The VH and VK sequences of 1E4 (GenBank accession numbers JX139949 and JX139950) were compared with the human VH and VK gene families using NCBI IgBLAST tools (http://www.ncbi.nlm.nih.gov/igblast). The human V gene frameworks IGHV3-30-3*01 (71% identical to 1E4 VH framework) and IGKV6D-41*01 (66% identical to 1E4 VL framework) were chosen to accept the 1E4 complementarity-determining regions (CDRs) based on their highest amino acid sequence identity. Almost all of the framework amino acid residues that are different between 1E4 and human sequences were changed to human sequences. Four murine residues, including VH2, VH48, VL2, and VL4, which belong to the “Vernier zone,” were retained at their positions as back mutations because these residues may strongly affect the structure of CDRs and antibody affinity (21, 22). The designed NdeI/HindIII-flanked humanized 1E4 scFv DNA sequence [consisting of the N terminus pelB leader sequence upstream from the humanized 1E4 VH chain, the (Gly4Ser)3 peptide linker, and the humanized 1E4 VL chain] was synthesized by GenScript Corporation (Scotch Plaines, NJ, USA) and cloned into pUC57 vector, resulting in pUChuscFv1E4. The NdeI/HindIII fragment of pUChuscFv1E4 was then cloned into pET23a to generate the expression plasmid pEThuscFv1E4.

Computational modeling and structural alignment analysis.

The automatic modeling of variable regions of muscFv1E4 and huscFv1E4 were established by the canonical structure method. The deduced VH and VL amino acid sequences of muscFv1E4 and huscFv1E4 were submitted to the Prediction of ImmunoGlobulin Structure server (PIGS [http://circe.med.uniroma1.it/pigs/]). The resulting models were aligned and displayed by PyMOL (Delano Scientific, San Carlos, CA).

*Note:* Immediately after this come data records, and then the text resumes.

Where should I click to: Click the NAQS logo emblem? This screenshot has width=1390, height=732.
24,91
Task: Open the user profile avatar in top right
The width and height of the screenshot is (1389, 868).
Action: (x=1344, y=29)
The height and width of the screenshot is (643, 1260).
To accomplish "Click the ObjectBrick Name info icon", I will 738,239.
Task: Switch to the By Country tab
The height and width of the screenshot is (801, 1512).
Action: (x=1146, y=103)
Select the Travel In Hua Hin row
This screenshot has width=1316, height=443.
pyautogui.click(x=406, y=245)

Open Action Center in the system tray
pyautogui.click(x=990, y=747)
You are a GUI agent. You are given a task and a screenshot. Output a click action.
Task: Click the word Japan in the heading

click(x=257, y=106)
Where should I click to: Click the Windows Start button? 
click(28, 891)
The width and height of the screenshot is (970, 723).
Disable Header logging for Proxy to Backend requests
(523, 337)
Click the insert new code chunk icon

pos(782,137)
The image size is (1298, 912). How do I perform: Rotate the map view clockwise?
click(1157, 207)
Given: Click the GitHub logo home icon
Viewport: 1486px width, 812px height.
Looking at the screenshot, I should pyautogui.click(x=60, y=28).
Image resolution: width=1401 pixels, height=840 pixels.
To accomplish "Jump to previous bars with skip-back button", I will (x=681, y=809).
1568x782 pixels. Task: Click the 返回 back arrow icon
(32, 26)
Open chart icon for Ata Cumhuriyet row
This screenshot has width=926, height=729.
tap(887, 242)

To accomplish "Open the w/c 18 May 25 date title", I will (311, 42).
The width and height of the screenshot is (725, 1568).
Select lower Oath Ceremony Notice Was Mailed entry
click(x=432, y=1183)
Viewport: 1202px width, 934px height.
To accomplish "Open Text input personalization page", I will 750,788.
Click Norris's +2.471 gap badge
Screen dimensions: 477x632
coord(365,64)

In addition, the muscFv1E4 and huscFv1E4 models were superimposed by DeepView, version 4.1 (http://spdbv.vital-it.ch), to calculate the root mean square (RMS) (23) for comparing their three-dimensional structural similarity.

Expression and purification of recombinant muscFv1E4 and huscFv1E4.

Escherichia coli strain BL21 was transformed with pETmuscFv1E4 or pEThuscFv1E4 and then incubated at 37°C in 2× yeast extract-tryptone (YT) broth with ampicillin. When the optical density (OD) reached 0.6 at a wavelength of 600 nm, isopropyl-1-thio-β-d-galactopyranoside (IPTG) was added to the culture at a final concentration of 1 mM, and the cells were further grown overnight at 25°C. Pelleted cells were suspended in 10 ml of ice-cold periplasmic extraction buffer (30 mM Tris-HCl [pH 8.0], 20% [wt/vol] sucrose, 1 mM EDTA); 200 units of lysozyme (Epicentre, Madison, WI) was added, and samples were incubated at room temperature (RT) for 10 min. Lysozyme-treated bacteria were pelleted by centrifugation, and the supernatant was dialyzed overnight against PBS at 4°C. Recombinant muscFv1E4 and huscFv1E4 were purified under native conditions using Ni-nitrilotriacetic acid (NTA) HisBind resins (Novagen) according to the manufacturer's instructions.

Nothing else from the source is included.